Exner saw the P-38 airplane inspired “tailfins” on the 1948 Cadillac. He took this design detail, also being experimented with by some Italian manufacturers, and made it his own, enlarging the fins and making them a more prominent feature. Exner believed in the aerodynamic benefits of the fins, and even used wind tunnel testing at the University of Michigan, but he also liked their visual effects on the car. They were showcased on the first cars designed under his full supervision for sale: the 1955 Chrysler 300 series, and the Imperial.
The 1957 Crown Imperial saw a redesigned and larger bodyshell available, based to an even greater degree on Virgil Exner’s “Forward Look” styling. It featured a complicated front end with a bulleted grille and quad headlights, tall tailfins, and Imperial’s trademark gunsight taillights. The Hemi engine was available for the first two years (enlarged to 392ci), but for 1959, the third and final year of this bodystyle, a 413 in. Wedge-head engine replaced it. A convertible was available for the first time on an Imperial.

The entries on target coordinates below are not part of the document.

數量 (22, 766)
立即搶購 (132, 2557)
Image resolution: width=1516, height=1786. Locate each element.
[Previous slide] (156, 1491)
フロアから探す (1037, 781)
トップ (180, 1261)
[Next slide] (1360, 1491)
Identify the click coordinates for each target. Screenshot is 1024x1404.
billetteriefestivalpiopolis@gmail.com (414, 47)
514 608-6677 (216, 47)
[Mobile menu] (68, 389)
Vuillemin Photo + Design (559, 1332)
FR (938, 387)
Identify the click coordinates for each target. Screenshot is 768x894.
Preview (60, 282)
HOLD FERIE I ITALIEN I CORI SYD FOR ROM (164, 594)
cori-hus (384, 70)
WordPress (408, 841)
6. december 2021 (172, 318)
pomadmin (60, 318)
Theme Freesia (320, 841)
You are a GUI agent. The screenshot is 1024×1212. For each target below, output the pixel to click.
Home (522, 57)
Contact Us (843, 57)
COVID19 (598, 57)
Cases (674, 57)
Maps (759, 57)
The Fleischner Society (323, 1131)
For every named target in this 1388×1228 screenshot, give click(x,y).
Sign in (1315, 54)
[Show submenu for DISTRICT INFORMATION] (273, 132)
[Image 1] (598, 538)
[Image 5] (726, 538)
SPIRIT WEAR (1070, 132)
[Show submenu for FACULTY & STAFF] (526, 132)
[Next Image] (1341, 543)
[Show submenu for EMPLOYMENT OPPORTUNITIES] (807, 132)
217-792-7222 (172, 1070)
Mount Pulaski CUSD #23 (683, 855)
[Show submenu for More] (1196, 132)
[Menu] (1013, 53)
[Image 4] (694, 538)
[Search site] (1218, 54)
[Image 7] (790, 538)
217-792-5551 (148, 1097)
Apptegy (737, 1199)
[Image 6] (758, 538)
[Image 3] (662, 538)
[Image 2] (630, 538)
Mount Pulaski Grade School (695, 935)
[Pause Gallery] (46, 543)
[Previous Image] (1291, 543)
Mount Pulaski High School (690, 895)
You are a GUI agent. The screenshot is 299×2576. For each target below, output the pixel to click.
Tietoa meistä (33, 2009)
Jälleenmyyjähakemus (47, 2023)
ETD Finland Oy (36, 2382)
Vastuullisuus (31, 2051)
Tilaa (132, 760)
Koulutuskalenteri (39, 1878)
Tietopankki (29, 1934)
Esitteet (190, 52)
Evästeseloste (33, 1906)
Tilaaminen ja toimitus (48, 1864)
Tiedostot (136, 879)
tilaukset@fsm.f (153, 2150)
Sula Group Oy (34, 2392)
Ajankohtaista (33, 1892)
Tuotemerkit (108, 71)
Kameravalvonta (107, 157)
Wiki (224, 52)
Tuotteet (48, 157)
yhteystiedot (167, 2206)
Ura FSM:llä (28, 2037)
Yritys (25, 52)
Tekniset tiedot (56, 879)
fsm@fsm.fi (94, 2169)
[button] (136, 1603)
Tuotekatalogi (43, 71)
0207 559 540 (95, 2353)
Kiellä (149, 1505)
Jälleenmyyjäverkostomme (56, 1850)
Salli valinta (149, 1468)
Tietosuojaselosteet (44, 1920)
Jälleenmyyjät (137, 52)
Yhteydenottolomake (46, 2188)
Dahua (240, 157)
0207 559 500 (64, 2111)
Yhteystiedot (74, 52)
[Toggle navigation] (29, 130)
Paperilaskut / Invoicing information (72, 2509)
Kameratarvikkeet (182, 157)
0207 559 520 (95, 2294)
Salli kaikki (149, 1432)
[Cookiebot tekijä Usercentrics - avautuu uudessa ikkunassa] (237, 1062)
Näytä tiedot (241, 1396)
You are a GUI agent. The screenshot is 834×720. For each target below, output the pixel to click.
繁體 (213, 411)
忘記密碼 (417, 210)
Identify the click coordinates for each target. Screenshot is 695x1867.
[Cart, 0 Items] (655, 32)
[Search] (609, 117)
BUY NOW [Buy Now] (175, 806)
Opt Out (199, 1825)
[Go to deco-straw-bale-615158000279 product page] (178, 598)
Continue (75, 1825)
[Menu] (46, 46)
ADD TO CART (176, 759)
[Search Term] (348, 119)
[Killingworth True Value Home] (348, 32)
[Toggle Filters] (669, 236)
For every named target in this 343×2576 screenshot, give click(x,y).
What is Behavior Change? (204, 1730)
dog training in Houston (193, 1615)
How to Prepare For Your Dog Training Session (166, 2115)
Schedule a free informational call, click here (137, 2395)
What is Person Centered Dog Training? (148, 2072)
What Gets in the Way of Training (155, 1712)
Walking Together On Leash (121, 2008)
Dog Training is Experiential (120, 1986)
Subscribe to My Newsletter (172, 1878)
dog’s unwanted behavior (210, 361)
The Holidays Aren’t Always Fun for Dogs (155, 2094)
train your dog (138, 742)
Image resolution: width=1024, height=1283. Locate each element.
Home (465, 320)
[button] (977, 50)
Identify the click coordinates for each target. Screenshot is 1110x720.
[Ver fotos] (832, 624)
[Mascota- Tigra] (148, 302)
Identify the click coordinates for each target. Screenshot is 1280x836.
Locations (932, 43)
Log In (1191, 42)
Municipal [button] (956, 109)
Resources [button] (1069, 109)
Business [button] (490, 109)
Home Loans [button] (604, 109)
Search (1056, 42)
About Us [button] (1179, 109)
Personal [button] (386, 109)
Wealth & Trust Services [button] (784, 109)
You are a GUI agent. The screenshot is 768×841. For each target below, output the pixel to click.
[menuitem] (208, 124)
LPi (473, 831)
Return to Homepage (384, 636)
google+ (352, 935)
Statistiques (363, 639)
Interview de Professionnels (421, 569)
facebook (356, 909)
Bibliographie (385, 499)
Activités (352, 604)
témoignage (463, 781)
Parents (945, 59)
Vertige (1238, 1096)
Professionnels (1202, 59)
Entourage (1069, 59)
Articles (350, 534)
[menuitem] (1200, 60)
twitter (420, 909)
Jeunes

Starting from 1957, Imperials were available in three levels of trim: standard Imperial, Imperial Crown, and Imperial LeBaron (the latter named after a coachbuilder, bought out by Chrysler, that did some of the best work on prewar Chrysler Imperial chassis). Through the late 50’s and into the early 60’s styling would continue to become “Longer, Lower and Wider”, with the addition some of the wildest fins ever put on a car.